[[ RECORD EXCERPTS open ]]

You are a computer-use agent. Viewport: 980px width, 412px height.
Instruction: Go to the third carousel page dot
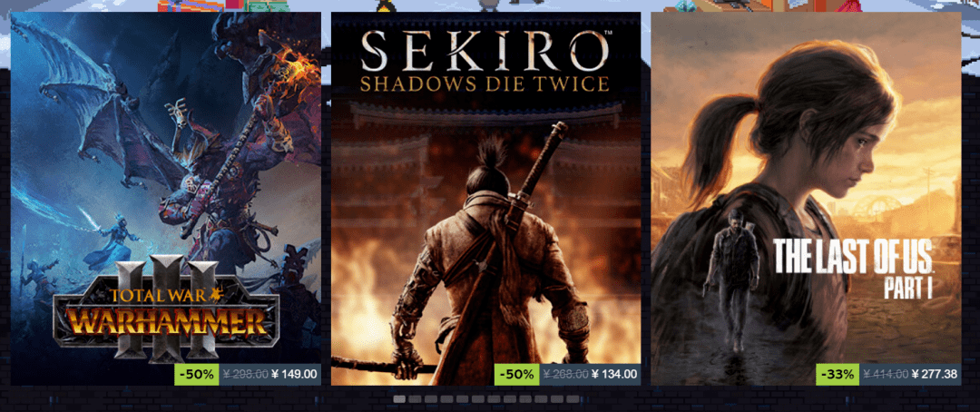pyautogui.click(x=431, y=399)
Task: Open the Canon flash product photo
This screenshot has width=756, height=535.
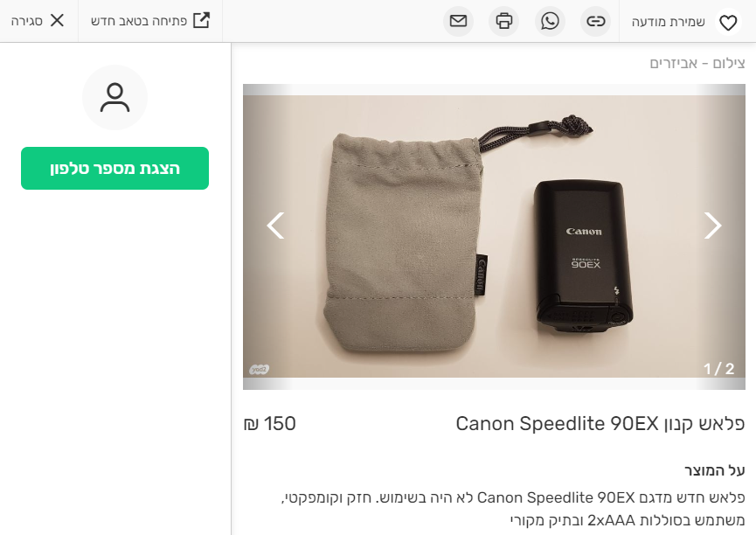Action: pyautogui.click(x=494, y=236)
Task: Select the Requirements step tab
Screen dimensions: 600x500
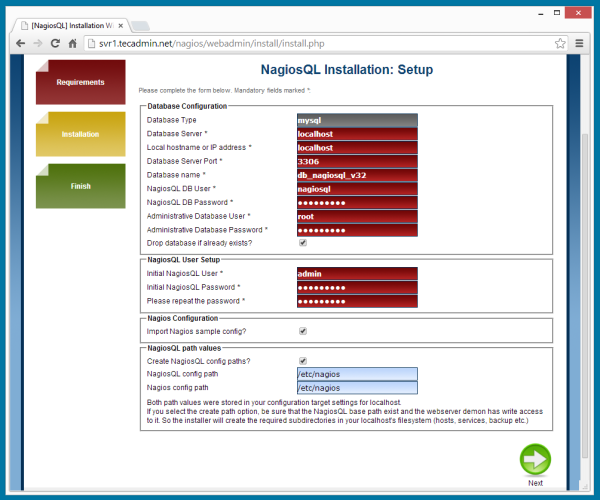Action: click(x=80, y=82)
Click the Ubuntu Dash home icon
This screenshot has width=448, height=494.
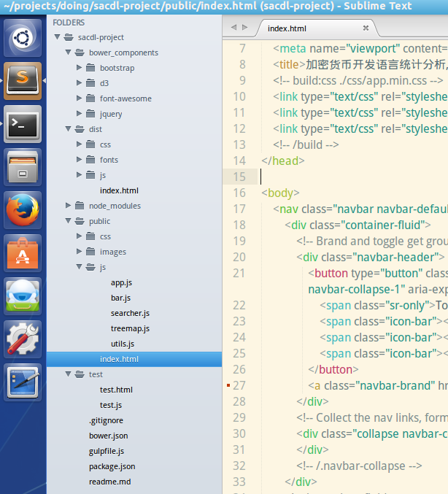(x=23, y=37)
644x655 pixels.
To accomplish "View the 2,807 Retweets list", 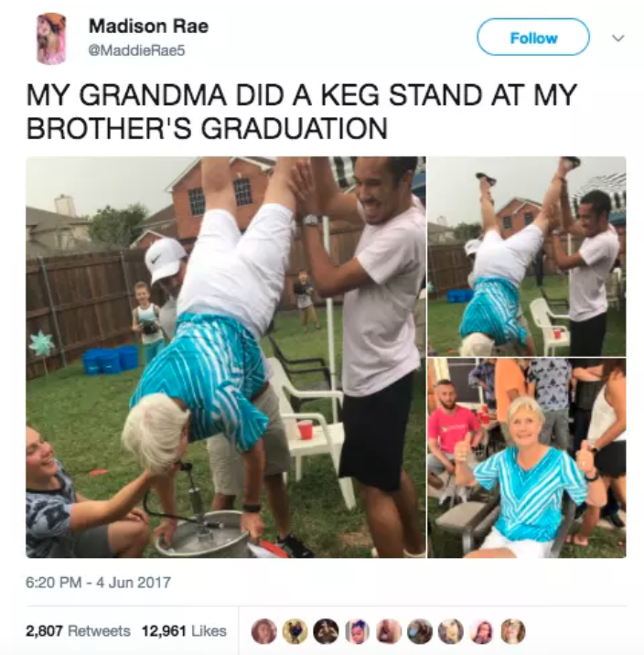I will [78, 630].

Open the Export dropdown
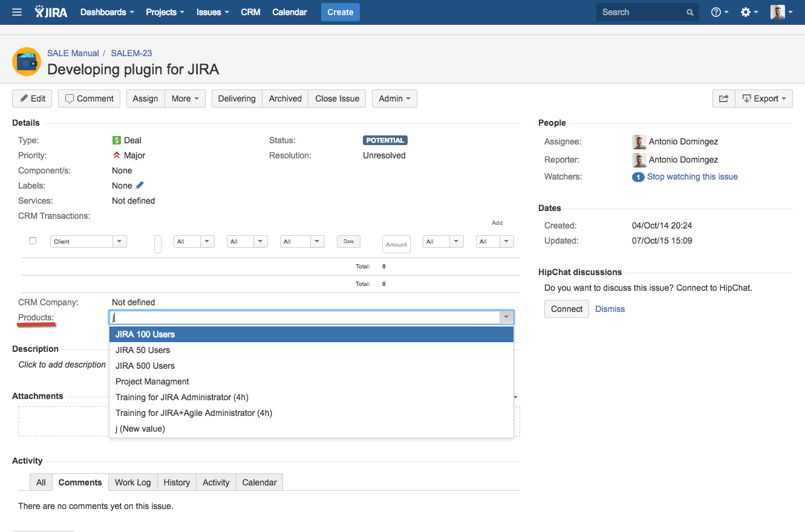[764, 99]
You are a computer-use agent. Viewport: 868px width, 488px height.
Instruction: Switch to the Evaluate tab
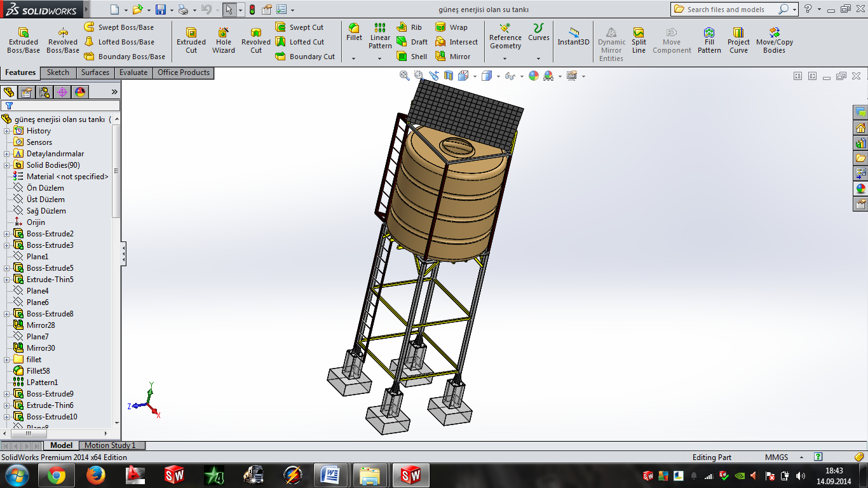pos(133,72)
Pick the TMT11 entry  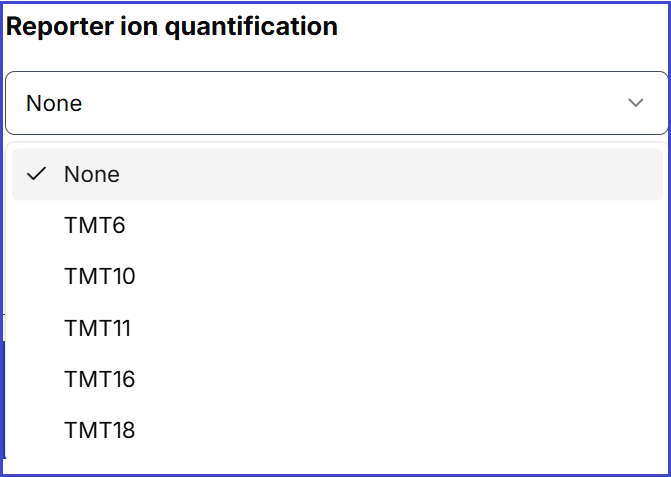[x=98, y=328]
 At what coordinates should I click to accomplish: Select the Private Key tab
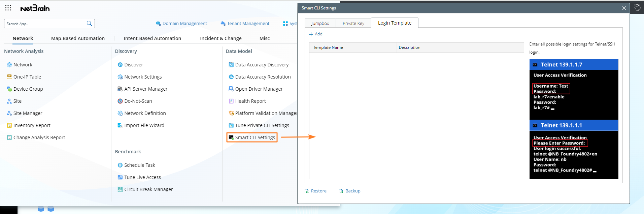[x=353, y=23]
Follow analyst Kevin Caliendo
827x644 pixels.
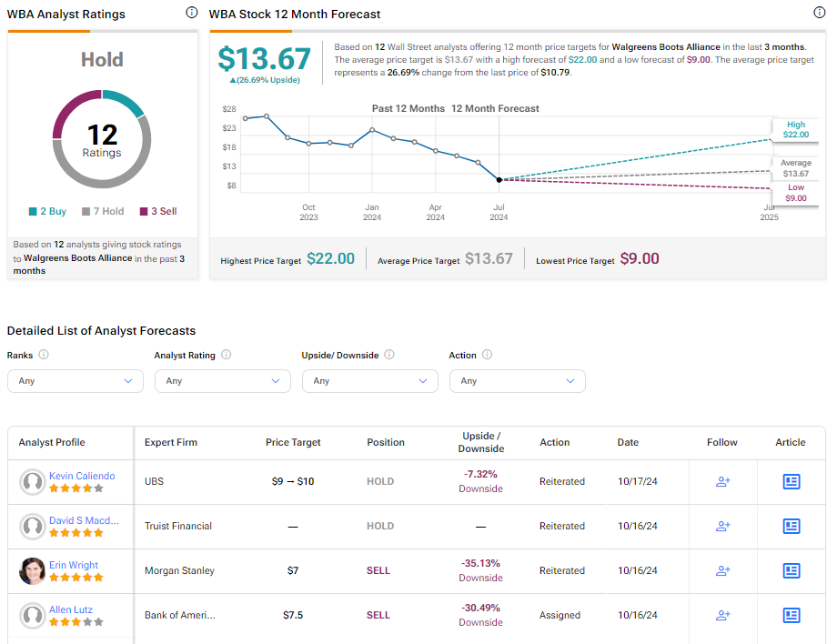tap(722, 481)
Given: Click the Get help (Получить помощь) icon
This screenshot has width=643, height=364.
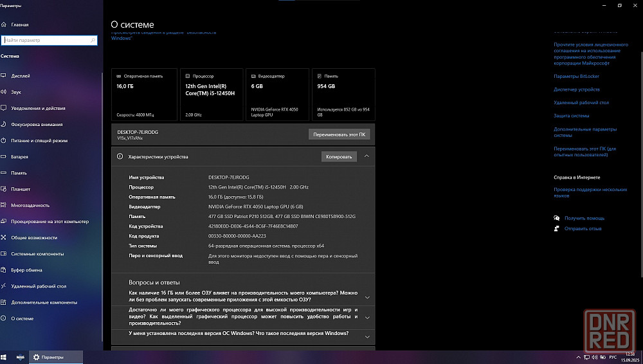Looking at the screenshot, I should tap(557, 218).
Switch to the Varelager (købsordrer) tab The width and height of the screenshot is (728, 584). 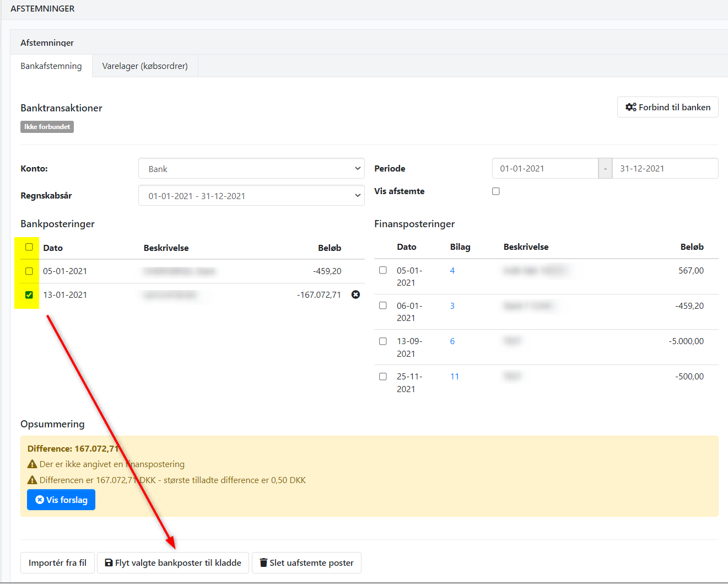(145, 66)
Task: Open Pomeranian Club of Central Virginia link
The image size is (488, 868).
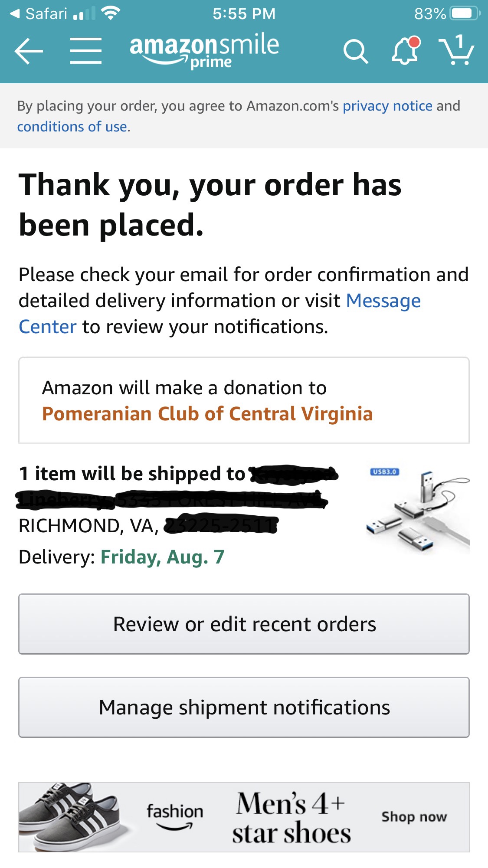Action: (x=207, y=414)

[[ RECORD EXCERPTS closed ]]

• REQUIREMENT:
What is the number of lines in the material above that include the string "agent"? Give only that number.

• ANSWER SPACE:
2